Tool Calling

Imagine that you'd like to extend the capabilities of your AI Agent with some new abilities. For example, out of the box, an LLM doesn't know what time it is. That seems pretty basic, but if it did tell you what time it was, all it could do is make something up.

Defining a Tool

So, if you want to teach the LLM to tell the time, you need to give it a tool:

import 'package:dartantic_ai/dartantic_ai.dart';
import 'package:json_schema/json_schema.dart';

Future<void> main() async {
  final agent = Agent(
    'gemini',
    systemPrompt: 'Show the time as local time.',
    tools: [
      Tool(
        name: 'time',
        description: 'Get the current time in a given location',
        inputSchema: JsonSchema.create({
          'type': 'object',
          'properties': {
            'location': {'type': 'string'},
          },
          'required': ['location'],
        }),
        onCall: _onTimeCall,
      ),
    ],
  );

  final result = await agent.run('What time is it in New York City?');
  print(result.output);
}

  Future<Map<String, dynamic>> _onTimeCall(Map<String, dynamic> input) {
  // TODO: Implement the tool call
  return Future.value({'time': '10:00 AM'});
}

Notice that we're manually creating a JSON schema object to define the parameters, which is error-prone and time-consuming.

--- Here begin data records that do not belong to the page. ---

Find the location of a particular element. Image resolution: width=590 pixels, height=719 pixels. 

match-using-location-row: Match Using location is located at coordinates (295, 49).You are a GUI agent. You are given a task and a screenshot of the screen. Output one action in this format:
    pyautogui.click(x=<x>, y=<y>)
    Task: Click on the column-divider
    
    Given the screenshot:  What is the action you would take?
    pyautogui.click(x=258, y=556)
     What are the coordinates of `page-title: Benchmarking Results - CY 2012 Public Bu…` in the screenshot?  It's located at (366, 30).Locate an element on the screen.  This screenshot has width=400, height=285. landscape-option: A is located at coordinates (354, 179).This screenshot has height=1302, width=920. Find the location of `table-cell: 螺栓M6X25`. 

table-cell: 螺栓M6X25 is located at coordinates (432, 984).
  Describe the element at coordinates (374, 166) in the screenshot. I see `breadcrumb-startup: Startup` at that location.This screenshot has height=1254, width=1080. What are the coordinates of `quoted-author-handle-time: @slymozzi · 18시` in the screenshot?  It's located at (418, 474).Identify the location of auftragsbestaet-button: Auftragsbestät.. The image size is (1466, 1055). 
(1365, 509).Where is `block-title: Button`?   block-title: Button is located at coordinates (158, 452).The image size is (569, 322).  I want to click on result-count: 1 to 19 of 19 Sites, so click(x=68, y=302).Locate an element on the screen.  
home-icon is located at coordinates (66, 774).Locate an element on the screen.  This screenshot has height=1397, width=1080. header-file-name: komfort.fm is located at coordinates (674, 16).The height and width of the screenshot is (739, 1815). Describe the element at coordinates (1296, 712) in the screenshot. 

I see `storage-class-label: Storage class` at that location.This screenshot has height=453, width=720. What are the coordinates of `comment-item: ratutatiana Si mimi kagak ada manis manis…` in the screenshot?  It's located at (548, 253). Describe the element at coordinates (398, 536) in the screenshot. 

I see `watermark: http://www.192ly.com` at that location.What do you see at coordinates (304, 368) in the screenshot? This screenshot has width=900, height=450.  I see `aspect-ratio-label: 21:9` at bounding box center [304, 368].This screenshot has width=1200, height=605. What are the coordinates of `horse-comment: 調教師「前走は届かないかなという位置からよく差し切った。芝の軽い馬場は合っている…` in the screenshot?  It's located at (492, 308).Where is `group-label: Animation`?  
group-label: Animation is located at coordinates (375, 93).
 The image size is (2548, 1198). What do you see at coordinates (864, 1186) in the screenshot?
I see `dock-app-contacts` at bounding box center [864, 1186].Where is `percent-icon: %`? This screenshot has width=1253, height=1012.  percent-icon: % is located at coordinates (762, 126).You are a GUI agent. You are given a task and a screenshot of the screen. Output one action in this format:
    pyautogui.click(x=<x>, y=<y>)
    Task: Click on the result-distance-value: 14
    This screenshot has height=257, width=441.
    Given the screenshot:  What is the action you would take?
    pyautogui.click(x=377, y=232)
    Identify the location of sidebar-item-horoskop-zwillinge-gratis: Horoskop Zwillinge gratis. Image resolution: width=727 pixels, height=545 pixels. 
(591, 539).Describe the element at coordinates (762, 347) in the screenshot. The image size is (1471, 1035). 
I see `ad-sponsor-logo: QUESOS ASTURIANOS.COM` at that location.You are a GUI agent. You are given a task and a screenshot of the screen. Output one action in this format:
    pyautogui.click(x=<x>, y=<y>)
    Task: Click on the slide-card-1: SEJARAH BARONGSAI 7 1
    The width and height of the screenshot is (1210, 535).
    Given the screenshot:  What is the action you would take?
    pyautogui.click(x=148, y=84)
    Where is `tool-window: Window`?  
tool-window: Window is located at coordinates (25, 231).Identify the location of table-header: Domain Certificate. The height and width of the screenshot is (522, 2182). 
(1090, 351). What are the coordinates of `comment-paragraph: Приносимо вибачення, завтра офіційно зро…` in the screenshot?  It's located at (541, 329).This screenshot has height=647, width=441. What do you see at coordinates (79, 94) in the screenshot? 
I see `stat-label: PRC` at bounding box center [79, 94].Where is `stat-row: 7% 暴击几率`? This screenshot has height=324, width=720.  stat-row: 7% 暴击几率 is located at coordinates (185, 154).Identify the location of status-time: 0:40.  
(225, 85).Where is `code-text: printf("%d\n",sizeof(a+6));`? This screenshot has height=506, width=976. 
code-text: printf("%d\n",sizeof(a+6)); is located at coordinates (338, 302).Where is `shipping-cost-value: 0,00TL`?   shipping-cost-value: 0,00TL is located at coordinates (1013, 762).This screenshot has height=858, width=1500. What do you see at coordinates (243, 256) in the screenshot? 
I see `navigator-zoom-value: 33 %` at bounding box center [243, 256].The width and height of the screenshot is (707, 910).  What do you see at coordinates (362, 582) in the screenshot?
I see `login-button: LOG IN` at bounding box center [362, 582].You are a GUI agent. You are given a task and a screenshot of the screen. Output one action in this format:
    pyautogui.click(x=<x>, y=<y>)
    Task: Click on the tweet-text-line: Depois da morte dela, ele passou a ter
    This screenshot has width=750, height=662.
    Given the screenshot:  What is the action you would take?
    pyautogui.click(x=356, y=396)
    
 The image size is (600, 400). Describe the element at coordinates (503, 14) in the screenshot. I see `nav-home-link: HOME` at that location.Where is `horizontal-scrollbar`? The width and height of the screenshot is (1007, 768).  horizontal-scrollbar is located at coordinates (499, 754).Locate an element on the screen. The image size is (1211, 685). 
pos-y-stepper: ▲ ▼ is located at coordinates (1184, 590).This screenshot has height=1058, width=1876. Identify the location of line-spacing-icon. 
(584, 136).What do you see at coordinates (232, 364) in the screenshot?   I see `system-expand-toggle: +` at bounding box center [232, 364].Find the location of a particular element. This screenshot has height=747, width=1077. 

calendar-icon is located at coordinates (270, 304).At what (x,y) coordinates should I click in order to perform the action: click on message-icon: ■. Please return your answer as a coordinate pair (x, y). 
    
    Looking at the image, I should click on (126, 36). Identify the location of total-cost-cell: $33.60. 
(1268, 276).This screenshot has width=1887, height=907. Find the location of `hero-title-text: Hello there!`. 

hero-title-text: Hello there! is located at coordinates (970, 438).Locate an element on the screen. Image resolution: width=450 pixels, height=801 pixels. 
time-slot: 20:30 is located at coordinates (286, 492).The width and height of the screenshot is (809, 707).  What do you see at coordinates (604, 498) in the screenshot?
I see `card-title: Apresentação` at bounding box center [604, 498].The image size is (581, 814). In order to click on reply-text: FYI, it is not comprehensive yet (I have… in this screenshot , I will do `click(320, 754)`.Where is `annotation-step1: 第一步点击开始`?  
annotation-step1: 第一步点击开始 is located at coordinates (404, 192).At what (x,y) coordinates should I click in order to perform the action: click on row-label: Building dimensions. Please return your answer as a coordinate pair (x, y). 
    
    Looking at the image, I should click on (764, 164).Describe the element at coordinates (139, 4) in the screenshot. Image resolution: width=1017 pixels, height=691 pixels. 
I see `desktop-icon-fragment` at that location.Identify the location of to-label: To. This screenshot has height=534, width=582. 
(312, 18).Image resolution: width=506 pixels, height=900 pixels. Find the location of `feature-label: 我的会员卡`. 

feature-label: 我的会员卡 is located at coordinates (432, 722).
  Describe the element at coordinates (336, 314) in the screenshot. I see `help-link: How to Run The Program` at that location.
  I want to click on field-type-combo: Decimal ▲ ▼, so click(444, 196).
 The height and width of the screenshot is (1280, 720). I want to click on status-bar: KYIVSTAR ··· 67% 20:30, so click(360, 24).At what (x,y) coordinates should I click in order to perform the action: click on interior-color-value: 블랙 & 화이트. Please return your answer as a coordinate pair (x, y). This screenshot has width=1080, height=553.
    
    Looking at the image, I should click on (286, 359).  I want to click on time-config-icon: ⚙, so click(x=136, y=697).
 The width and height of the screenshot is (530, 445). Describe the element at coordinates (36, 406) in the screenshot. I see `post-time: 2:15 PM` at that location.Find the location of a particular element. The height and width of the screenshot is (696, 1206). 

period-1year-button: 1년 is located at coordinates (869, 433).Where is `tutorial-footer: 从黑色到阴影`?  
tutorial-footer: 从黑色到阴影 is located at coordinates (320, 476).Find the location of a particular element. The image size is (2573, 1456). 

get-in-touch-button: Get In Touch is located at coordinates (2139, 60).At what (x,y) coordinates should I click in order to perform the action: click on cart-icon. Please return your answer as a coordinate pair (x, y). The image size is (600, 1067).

Keep reading.

Automatic Tool Schema with json_serializable and soti_schema

You can define the parameters to your tool with a Dart class and have the JSON Schema and JSON serialization generated for you with the json_serializable and soti_schema packages. See Typed Output for an example of using these packages to define typed output from an LLM response.

@SotiSchema()
@JsonSerializable()
class TimeFunctionInput {
  TimeFunctionInput({required this.timeZoneName});

  /// The name of a location (e.g. "New York City")
  final String location;

  static TimeFunctionInput fromJson(Map<String, dynamic> json) =>
      _$TimeFunctionInputFromJson(json);

  @jsonSchema
  static Map<String, dynamic> get schemaMap => _$TimeFunctionInputSchemaMap;
}

The use of the JSON serializer and Soti Schema annotations causes the creation of a schemaMap property that provides a JSON schema at runtime that defines our tool:

Future<void> toolExample() async {
  final agent = Agent(
    'openai',
    systemPrompt: 'Show the time as local time.',
    tools: [
      Tool(
        name: 'time',
        description: 'Get the current time in a given location',
        inputSchema: TimeFunctionInput.schemaMap.toSchema(),
        onCall: onTimeCall,
      ),
    ],
  );

  final result = await agent.run('What is time is it in New York City?');
  print(result.output);
}

This code defines a tool that gets the current time for a particular location. The tool's input arguments are defined via the generated JSON schema.

The tool doesn't need to define a schema for the output of the tool -- the LLM will take whatever data you give it -- but we may still like to be able to convert the output type to JSON:

@JsonSerializable()
class TimeFunctionOutput {
  TimeFunctionOutput({required this.time});

  /// The time in the given time zone
  final DateTime time;

  Map<String, dynamic> toJson() => _$TimeFunctionOutputToJson(this);
}

We can now use the JSON serialization support in these two types to implement the tool call function:

Future<Map<String, dynamic>?> onTimeCall(Map<String, dynamic> input) async {
  // parse the JSON input into a type-safe object
  final timeInput = TimeFunctionInput.fromJson(input);

  // TODO: do a little geocoding magic with `timeInput.location`
  ...

  // construct a type-safe object, then translate to JSON to return
  return TimeFunctionOutput(time: now).toJson();
}

In this way, we use the tool input type to define the format of the JSON we're expecting from the LLM and to decode the input JSON into a typed object for our implementation of the onTimeCall function. Likewise, we use the tool output type to gather the returned data before encoding that back into JSON for the return to the LLM.

Simplified Tool Output

Since the LLM is a much more lax about the data you return to it, you may decide to define a Dart type for your input parameters and just bundle up the return data manually:

Future<Map<String, dynamic>?> onTimeCall(Map<String, dynamic> input) async {
  // parse the JSON input into a type-safe object
  final timeInput = TimeFunctionInput.fromJson(input);

  // TODO: geocoding
  ...

  // return a JSON map directly as output
  return {'time': now};
}

Not only is this simpler code, but it frees you from maintaining a separate type for output.

For a complete example, see tools.dart.